A preliminary productivity report released Thursday by the Bureau of Labor Statistics showed U.S. non-farm productivity increased in Q4’08 at a 3.2% annual rate from the 1.5% increase in the previous quarter. It is the largest decline in output since the first quarter of fiscal 1982 (-8.6%). Reports of persisting economic distress continue to further dampen consumer confidence, shrink revenues and push companies to reduce working hours. The Labor Dept. said output for the non-farm business sector declined 5.5% and hours fell 8.4%.
In the manufacturing sector which continues to suffer, productivity in Q4 declined for the third consecutive quarter at a 3.0% annual rate with the decline concentrated in the durable goods sector. Productivity in durables dropped 13.4%, as output fell 26.1% and hours declined 14.7%. These were the largest decreases in output per hour since second quarter of fiscal 1987.
For FY2008, productivity rose 2.8%, the highest since a matching rate set in 2004, the preliminary report showed. Meanwhile, unit labor costs, which relate hourly compensation to output per hour and are considered a gauge of inflation and profit pressures, increased 1.8% in the forth quarter and 0.7 percentage points over the last four quarters.

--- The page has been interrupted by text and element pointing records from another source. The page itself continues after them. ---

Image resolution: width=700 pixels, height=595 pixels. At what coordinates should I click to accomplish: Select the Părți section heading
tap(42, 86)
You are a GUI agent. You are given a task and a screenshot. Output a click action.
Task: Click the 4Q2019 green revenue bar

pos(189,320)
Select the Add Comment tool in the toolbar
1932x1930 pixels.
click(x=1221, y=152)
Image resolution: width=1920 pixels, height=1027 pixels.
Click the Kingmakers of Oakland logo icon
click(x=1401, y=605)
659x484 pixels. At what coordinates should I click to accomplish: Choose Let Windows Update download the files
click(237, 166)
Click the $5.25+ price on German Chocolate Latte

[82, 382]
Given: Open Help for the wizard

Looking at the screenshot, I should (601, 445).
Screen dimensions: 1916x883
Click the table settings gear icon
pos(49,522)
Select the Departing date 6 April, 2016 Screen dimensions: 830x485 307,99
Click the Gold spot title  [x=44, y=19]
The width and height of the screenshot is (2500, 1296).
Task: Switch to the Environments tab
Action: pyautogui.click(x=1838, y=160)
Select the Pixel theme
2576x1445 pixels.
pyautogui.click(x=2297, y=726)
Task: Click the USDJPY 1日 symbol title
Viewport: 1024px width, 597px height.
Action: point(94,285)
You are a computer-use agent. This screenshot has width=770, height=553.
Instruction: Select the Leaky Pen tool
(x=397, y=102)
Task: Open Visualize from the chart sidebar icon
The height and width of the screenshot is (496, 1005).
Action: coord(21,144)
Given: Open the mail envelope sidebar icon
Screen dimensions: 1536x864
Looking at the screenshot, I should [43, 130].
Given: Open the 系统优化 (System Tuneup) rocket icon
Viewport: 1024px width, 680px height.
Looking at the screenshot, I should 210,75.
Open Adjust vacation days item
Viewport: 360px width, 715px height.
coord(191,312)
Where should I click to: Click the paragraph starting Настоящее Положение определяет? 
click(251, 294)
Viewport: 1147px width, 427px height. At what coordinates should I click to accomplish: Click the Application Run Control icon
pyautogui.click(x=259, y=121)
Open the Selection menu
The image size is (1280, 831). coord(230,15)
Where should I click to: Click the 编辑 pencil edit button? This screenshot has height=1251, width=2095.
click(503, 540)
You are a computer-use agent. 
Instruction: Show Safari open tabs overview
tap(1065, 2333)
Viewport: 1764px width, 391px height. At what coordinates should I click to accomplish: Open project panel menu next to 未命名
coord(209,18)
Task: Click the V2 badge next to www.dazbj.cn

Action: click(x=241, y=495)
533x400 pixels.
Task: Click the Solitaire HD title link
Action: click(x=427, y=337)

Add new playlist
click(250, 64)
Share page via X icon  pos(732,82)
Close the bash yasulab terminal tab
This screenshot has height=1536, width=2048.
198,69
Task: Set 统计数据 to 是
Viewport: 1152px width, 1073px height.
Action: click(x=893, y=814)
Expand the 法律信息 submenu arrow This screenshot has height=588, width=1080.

The number of hours of all persons–employees, proprietors, and unpaid family workers ; fell more, 8.4% (seasonally adjusted annual rates) during the forth quarter, the lowest since the first quarter of fiscal 1975.
Needless to say a very weak Q4 fiscal 2008 productivity report, with a workforce that continues to become less-efficient. It is certainly beyond contention at this point, that the ongoing U.S. financial crisis is severe by any metric.